In the ongoing quest to identify pain treatments with fewer adverse effects than those commonly used, researchers at the University of California Irvine and the Chinese Academy of Sciences in Dalian, China, investigated the antinociceptive properties of a Chinese herb that has long been used for pain relief.1
Plant extracts have been used to treat pain for centuries. Perhaps most notable to western medicine are aspirin, which was initially developed from salicin, a chemical in willow bark , and opioids, which originated from the opium poppy.2
In traditional Chinese medicine, the Corydalis yanhusuo W.T. Wang (YHS) herb has been used to treat pain and inflammation for more than 1,000 years.
“There is a growing interest in finding therapies that act not on one single target but instead are multi-targeted–we call this polypharmacology,” said study co-author Olivier Civelli, PhD, a professor of pharmacology, pharmaceutical sciences, and developmental and cell biology at the University of California Irvine. “YHS is a mixture of alkaloids that together can have a different analgesic effect than isolated drugs,” he told Clinical Pain Advisor.
Previous research demonstrated the antinociceptive properties of 2 isolated alkaloids of YHS, l-tetrahydropalmatine (l-THP) and dehydrocorybulbine (DHCB).3,4 Dr Cipelli and colleagues aimed to build on those findings by investigating the analgesic effects of the full YHS extract in rodent models of acute, inflammatory, and neuropathic pain.
Mice were administered different doses of either morphine, YHS, a vehicle solution, or a mixture of the isolated alkaloids l-THP and DHCB, before being subjected to standardized tests to assess pain behavior following spinal nerve ligation, and which included the tail-flick assay, the formalin paw licking assay, the von Frey filaments assay, and the Hargreaves assay.
According to the results, YHS (500 mg/kg) showed significant antinociceptive effects in the tail-flick assay (P <.001), while a combination of its isolated compounds showed no such effect (P >.05). Results from the other 3 assays indicate antinociceptive effects on acute, inflammatory, and neuropathic pain at a non-sedative dose (200 mg/kg), compared to the vehicle solution, which had no effect.
In addition, experiments comparing wild-type mice and dopamine D2 receptor knockout (D2KO) mice revealed that the analgesic mechanisms of YHS are at least partially due to D2 receptor antagonism.
However, these effects were observed for acute and neuropathic, but not inflammatory, pain. Further testing showed that daily administration of YHS for 7 days did not lead to tolerance of its antinociceptive effects, unlike morphine (P <.01).
YHS presents a potential new treatment option for neuropathic pain management, without the tolerance observed with many analgesic drugs.

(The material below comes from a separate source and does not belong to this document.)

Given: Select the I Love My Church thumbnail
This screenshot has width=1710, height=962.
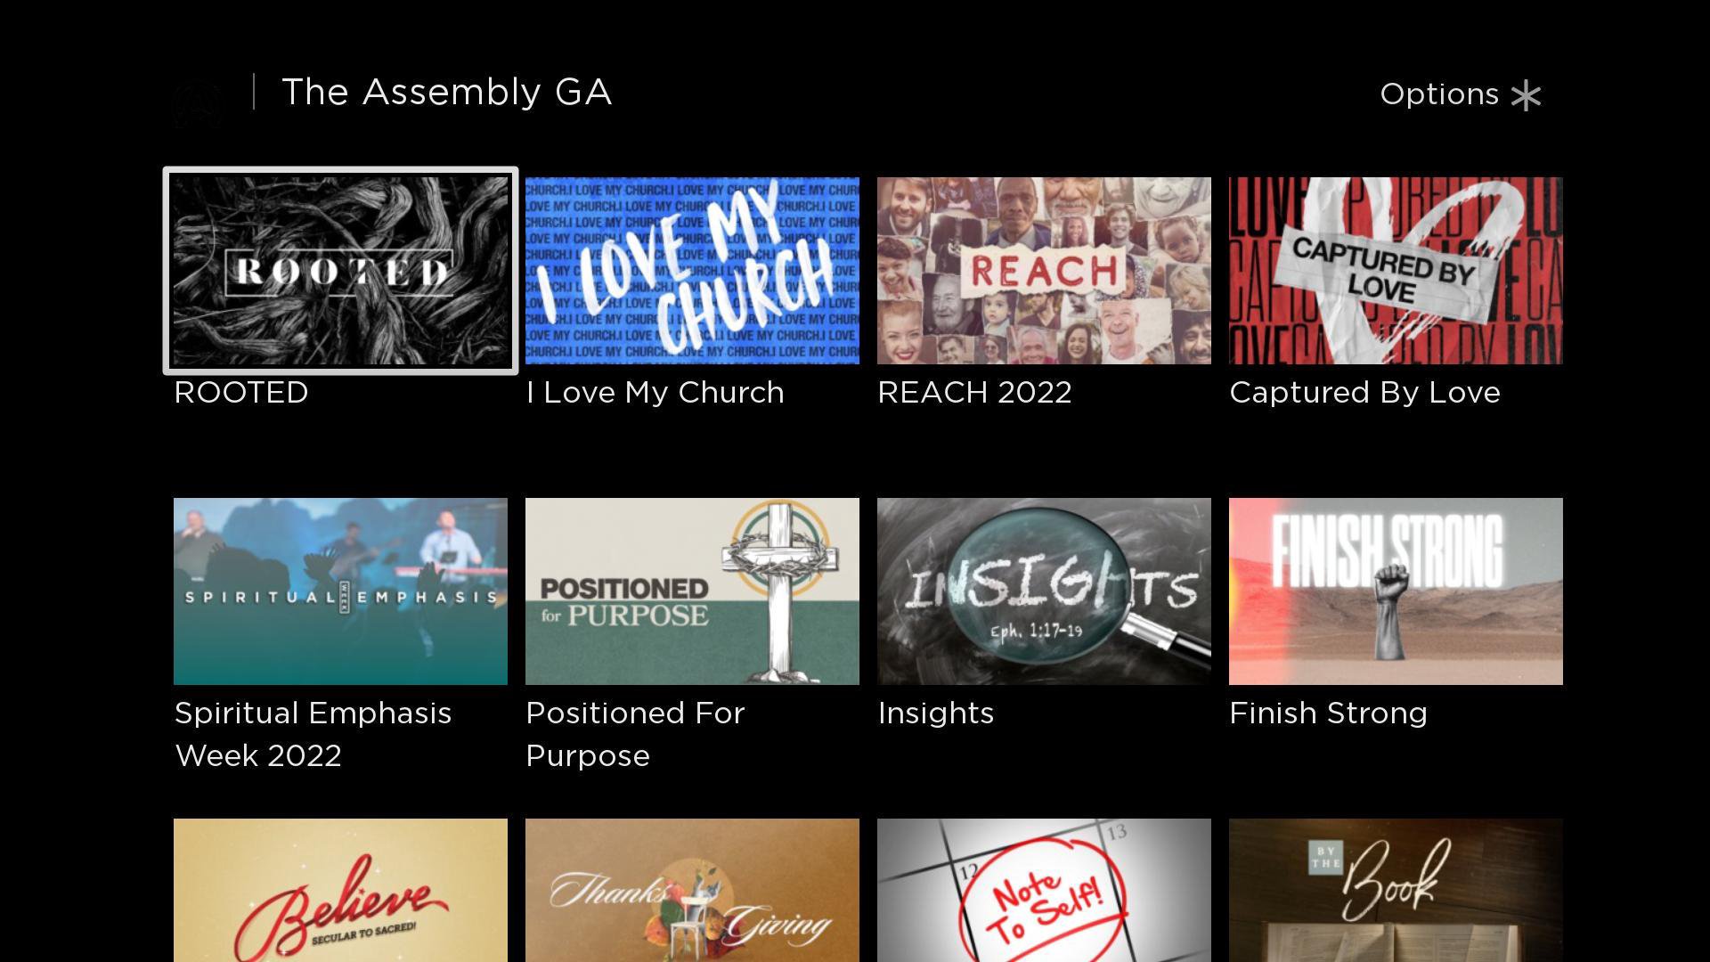Looking at the screenshot, I should pos(692,271).
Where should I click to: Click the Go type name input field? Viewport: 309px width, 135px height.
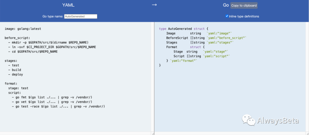pos(81,16)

“Another benefit is that, because YHS acts, at least in part, as an antagonist to the dopamine receptors, it should not display addictive properties, which is a major issue in pain management these days,” explained Dr Civelli. Because “YHS is readily available as a supplement in the US, and it can be used by patients without prescription, clinicians could prescribe it as an adjunct therapy,” he added.
In future research, he would like to test the effects of combining YHS with commonly used analgesics to possibly prevent their overuse. He noted that research on “natural medicine” is not well-received by institutions that support basic research, partially because of the relative novelty of poly-pharmacology, which is inherent to plant-based medicine.

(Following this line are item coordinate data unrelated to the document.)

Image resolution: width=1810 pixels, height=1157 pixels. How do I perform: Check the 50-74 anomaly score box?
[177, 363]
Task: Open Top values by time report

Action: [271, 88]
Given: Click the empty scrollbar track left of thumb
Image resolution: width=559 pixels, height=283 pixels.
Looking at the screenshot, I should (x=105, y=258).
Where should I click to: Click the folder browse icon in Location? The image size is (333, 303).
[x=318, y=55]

“For that to begin to change, we will need to decrease the power of the pharmaceutical industry on academic research. Maybe the fact that countries like China are taking their traditional medicines seriously will be a catalyst for change,” he said.

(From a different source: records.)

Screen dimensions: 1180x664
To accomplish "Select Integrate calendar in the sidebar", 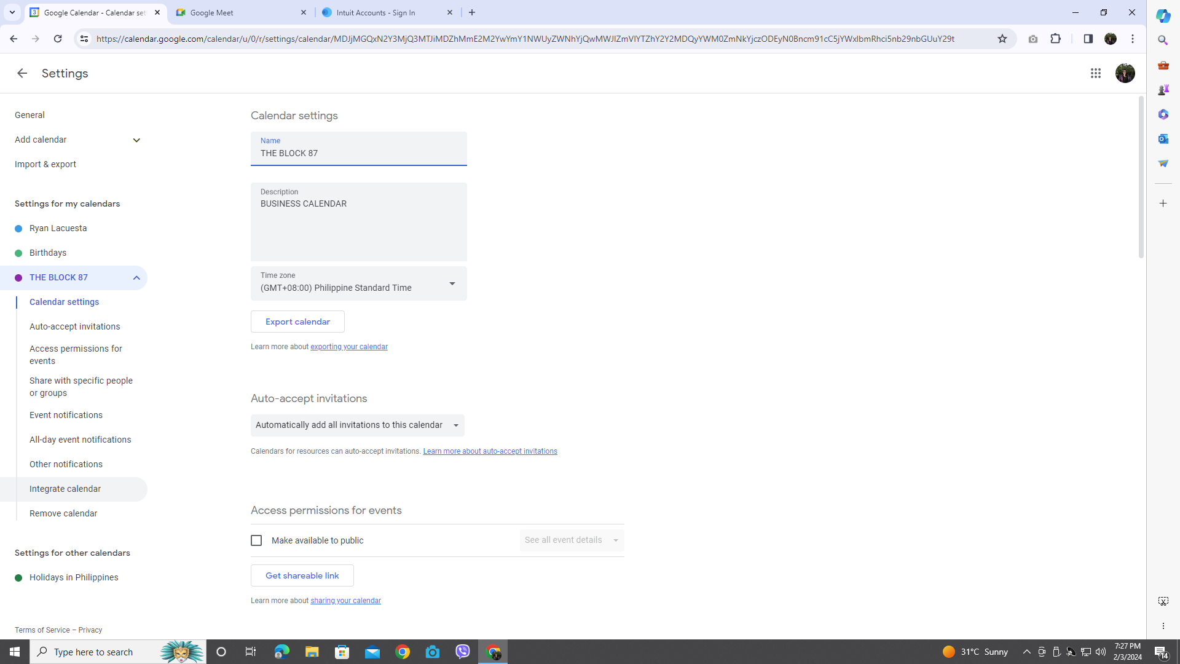I will click(65, 489).
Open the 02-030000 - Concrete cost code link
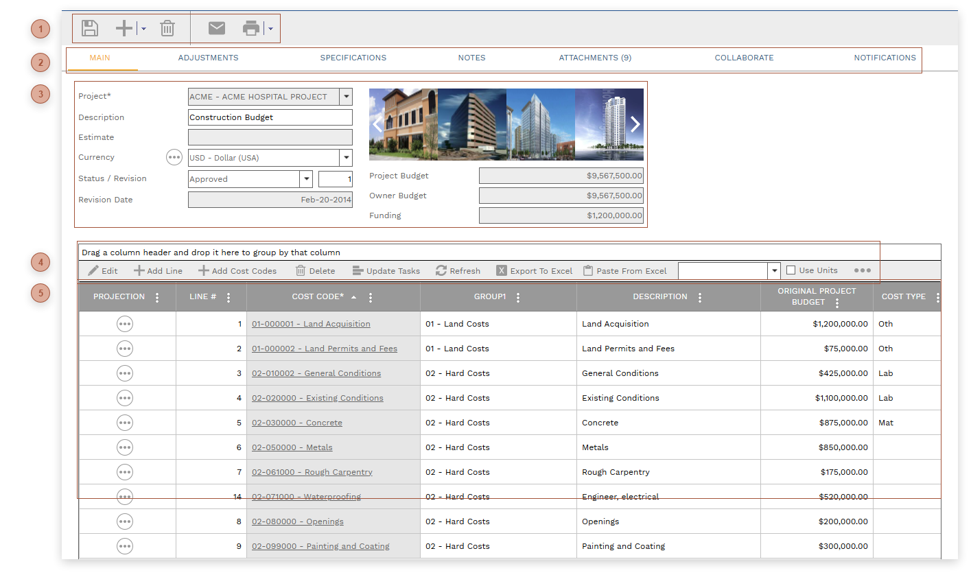The image size is (971, 575). click(296, 423)
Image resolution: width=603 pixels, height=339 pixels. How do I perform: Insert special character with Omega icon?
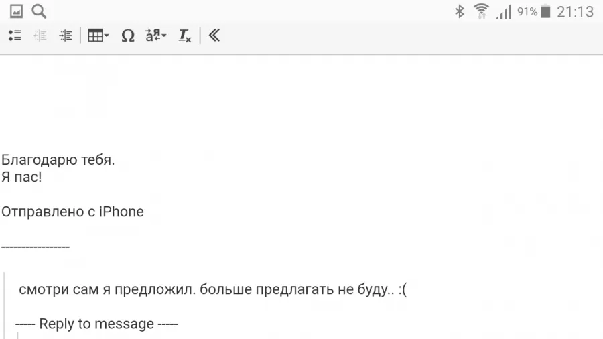(128, 36)
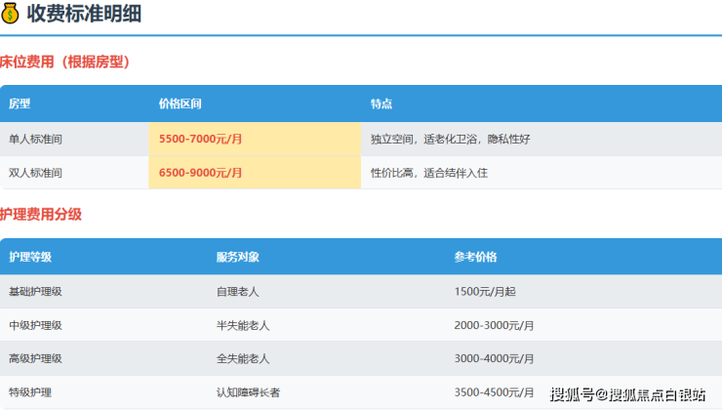This screenshot has width=722, height=410.
Task: Click the money bag icon
Action: point(11,15)
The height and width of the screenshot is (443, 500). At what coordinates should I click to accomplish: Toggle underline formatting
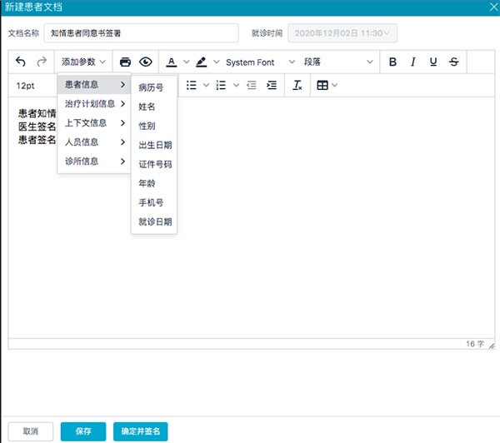coord(433,62)
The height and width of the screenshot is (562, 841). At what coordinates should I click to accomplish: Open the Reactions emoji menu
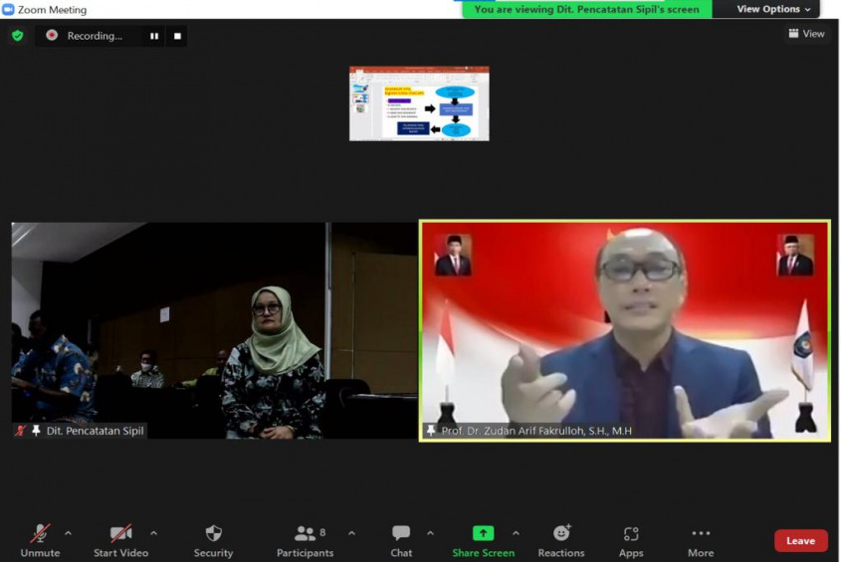pyautogui.click(x=561, y=540)
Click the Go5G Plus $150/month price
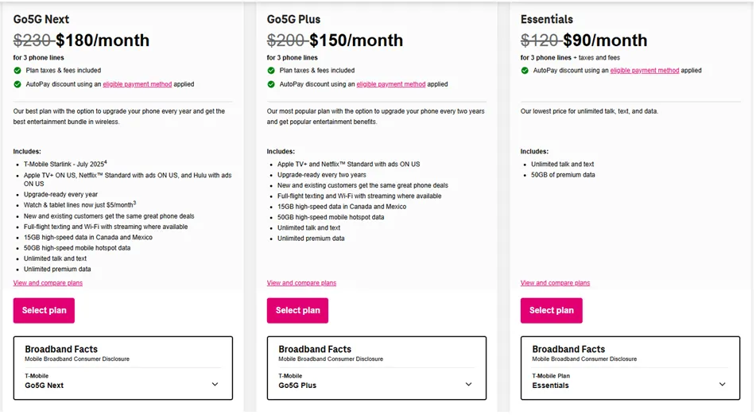Image resolution: width=756 pixels, height=415 pixels. (356, 41)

Limitations and Disclosures
Future studies should elucidate the role of D1 and D2 receptors in the antinociceptive effects of YHS, and clinical trials should be conducted to further test efficacy and safety in humans.
The authors declare that they have no conflicts of interest to disclose.
- Wang L, Zhang Y, Wang Z, et al. The antinociceptive properties of the Corydalis yanhusuo extract. PLoS ONE. 2016; 11(9): e0162875. doi:10.1371/journal.pone.0162875.
- University of Maryland Medical Center. Willow Bark. Retrieved 9/21/16 from http://umm.edu/health/medical/altmed/herb/willow-bark
- Hu JY, Jin GZ. Supraspinal D2 receptor involved in antinociception induced by l-tetrahydropalmatine. Zhongguo Yao Li Xue Bao. 1999; 20(8):715-719.
- Zhang Y, Wang C, Wang L, et al. A novel analgesic isolated from a traditional Chinese medicine. Curr biol. 2014; 24(2):117–123.